What the task requires: Starting with the line containing "Click the prompt" and going on through the line containing "(x=705, y=243)", change "prompt input field" to "message box" and give those lines again with nothing else altered.

---

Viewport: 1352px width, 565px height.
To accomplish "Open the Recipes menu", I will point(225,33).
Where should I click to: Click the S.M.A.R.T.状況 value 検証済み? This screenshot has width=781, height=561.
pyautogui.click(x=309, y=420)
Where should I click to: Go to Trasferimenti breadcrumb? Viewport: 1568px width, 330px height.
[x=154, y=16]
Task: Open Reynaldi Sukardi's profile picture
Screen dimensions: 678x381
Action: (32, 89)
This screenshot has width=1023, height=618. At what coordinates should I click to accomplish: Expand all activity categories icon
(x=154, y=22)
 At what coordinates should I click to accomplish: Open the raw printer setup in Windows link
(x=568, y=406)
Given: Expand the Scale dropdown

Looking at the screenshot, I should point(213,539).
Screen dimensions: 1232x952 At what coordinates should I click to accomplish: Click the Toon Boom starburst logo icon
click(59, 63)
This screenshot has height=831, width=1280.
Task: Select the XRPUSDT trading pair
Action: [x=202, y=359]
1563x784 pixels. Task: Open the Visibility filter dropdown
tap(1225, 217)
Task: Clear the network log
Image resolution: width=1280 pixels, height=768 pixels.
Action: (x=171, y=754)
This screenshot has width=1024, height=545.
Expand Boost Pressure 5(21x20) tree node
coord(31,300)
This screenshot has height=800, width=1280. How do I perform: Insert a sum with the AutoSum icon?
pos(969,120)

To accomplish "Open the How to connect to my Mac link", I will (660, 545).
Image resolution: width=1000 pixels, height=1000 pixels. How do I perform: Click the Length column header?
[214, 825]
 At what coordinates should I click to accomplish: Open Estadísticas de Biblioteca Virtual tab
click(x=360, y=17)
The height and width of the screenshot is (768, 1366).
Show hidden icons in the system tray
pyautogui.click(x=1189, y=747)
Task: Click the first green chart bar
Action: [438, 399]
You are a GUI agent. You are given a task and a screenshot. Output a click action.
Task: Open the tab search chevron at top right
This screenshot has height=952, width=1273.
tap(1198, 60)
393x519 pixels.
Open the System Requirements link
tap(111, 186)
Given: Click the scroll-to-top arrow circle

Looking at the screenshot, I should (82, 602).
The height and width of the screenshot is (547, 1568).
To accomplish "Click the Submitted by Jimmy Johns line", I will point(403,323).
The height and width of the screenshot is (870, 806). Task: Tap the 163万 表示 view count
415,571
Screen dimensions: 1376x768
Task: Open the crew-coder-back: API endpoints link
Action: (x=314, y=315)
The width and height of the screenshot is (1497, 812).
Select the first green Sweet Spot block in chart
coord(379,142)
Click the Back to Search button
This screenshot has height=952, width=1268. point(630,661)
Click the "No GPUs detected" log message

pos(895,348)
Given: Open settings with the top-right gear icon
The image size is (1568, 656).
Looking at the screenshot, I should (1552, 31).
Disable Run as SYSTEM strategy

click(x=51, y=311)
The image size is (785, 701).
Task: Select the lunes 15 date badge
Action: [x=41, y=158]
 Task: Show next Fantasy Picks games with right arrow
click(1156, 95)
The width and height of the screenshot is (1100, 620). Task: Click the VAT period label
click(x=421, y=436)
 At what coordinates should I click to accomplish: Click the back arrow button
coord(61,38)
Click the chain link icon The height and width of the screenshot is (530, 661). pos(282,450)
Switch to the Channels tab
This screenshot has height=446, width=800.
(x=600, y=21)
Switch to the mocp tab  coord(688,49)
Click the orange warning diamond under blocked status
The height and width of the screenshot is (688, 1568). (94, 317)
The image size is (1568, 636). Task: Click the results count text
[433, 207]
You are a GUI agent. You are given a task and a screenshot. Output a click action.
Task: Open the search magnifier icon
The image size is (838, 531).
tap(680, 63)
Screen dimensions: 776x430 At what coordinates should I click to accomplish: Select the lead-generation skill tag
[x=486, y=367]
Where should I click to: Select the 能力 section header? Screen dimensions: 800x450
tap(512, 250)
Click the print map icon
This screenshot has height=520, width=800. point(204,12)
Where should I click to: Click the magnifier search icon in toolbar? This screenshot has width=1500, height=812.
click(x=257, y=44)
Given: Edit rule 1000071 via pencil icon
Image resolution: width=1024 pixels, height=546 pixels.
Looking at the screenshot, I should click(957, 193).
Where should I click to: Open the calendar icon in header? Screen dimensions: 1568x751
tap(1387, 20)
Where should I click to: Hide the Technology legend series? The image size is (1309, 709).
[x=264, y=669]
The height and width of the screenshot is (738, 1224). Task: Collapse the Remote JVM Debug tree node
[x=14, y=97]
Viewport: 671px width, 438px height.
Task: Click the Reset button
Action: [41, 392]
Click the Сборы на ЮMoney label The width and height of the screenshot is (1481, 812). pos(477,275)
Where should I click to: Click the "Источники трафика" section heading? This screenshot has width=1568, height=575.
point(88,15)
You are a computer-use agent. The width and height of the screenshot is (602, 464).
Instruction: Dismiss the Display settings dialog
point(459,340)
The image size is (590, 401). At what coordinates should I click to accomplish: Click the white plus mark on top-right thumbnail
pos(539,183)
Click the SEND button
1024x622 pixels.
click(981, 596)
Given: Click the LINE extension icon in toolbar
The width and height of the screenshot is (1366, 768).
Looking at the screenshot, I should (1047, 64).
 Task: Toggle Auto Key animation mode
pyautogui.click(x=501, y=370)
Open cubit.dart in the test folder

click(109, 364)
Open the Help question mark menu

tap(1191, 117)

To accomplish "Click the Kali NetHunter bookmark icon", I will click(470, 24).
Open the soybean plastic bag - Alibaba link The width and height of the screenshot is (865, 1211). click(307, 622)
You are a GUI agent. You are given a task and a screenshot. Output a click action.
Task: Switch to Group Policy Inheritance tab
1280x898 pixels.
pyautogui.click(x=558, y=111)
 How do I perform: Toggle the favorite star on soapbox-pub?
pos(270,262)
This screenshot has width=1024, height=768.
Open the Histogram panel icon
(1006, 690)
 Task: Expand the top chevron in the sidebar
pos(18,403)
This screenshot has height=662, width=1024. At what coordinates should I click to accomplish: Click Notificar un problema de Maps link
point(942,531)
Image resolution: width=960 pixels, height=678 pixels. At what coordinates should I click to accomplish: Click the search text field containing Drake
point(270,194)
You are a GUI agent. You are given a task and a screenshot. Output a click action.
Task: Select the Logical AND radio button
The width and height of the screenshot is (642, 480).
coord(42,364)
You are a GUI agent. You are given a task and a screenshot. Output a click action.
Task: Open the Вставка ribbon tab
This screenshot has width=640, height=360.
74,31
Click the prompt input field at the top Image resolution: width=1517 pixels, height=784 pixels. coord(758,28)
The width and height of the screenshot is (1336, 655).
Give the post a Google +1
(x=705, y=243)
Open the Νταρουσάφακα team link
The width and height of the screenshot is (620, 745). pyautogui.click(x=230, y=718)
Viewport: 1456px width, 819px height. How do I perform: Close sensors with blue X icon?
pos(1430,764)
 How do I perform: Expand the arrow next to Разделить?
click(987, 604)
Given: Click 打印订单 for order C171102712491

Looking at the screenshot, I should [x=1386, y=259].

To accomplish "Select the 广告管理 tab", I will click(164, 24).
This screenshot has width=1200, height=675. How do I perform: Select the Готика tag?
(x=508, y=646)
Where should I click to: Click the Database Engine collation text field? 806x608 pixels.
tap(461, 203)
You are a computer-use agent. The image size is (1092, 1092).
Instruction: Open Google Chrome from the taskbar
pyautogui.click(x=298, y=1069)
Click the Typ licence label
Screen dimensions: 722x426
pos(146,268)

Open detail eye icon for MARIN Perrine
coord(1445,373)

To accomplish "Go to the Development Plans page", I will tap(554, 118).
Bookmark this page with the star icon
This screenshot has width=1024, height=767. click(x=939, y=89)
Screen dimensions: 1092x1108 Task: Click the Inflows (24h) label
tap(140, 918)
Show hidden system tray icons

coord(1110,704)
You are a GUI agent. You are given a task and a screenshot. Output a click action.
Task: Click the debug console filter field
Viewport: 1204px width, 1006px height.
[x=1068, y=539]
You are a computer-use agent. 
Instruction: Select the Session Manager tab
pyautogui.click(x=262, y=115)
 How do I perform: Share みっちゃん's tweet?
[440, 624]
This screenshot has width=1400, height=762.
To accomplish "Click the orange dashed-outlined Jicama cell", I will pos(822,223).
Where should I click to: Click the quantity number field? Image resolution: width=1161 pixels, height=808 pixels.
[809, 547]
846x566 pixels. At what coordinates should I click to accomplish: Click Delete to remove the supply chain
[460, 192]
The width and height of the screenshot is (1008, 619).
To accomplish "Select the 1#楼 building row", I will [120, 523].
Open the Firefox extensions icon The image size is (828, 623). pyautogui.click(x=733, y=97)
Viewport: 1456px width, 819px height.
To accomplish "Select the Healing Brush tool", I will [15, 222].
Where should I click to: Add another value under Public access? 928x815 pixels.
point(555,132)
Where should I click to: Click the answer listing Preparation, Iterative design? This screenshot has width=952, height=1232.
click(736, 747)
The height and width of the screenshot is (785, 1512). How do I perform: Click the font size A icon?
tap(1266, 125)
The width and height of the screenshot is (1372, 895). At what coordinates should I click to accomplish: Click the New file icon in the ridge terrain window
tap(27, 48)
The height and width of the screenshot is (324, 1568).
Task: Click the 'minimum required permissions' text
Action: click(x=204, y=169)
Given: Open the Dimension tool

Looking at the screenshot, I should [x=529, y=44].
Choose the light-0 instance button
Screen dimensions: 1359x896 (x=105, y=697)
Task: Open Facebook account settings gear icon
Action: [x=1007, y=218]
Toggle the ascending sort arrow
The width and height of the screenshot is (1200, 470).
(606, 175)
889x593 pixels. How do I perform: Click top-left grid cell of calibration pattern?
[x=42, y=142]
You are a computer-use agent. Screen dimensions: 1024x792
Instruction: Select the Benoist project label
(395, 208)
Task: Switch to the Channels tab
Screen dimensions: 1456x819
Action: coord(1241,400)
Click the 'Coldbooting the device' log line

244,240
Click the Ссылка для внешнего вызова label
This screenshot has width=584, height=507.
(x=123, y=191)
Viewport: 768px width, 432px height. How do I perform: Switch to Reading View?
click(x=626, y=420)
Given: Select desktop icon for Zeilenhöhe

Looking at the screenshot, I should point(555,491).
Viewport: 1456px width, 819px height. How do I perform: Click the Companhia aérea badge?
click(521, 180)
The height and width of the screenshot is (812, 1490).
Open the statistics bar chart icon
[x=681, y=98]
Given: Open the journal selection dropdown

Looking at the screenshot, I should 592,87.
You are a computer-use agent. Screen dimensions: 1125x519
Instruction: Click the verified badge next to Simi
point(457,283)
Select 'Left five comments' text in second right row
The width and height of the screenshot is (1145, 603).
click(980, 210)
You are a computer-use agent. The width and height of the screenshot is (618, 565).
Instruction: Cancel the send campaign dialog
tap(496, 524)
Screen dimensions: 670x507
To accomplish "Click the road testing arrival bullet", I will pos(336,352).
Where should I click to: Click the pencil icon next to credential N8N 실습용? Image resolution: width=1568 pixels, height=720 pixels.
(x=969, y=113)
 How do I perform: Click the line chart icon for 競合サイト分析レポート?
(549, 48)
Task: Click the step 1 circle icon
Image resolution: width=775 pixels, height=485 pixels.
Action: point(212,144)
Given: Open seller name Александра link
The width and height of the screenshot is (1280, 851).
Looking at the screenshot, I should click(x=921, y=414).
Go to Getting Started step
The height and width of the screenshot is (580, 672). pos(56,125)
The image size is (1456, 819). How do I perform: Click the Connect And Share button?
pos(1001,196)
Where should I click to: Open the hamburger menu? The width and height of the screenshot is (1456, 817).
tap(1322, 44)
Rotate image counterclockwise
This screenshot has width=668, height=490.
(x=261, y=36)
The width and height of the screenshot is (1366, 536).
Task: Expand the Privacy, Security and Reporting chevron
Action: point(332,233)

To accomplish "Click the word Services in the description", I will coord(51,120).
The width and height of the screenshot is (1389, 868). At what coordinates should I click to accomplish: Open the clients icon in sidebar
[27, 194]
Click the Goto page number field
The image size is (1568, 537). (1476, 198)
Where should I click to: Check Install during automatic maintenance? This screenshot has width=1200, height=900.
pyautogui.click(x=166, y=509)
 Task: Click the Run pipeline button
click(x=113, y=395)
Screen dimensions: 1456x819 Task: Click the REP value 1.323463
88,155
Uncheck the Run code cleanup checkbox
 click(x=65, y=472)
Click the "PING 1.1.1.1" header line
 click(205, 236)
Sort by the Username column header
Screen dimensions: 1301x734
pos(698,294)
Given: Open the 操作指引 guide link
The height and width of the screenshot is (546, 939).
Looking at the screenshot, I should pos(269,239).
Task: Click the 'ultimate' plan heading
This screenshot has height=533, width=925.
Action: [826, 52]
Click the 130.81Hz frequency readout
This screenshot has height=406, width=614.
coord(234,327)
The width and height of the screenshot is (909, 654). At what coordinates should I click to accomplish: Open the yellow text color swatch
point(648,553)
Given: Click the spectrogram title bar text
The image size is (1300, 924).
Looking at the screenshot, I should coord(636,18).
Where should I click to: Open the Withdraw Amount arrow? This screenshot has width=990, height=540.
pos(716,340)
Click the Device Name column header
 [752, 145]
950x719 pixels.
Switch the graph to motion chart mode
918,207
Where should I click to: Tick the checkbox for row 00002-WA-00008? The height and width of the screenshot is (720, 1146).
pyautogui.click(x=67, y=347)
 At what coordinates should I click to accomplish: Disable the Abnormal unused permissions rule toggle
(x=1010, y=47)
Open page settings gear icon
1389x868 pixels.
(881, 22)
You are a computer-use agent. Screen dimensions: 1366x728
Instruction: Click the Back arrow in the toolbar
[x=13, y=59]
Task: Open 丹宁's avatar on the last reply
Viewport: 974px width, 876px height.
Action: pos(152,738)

---

Response below:
Click the message box at the top Image resolution: width=1517 pixels, height=784 pixels. coord(758,28)
The width and height of the screenshot is (1336, 655).
Give the post a Google +1
(x=705, y=243)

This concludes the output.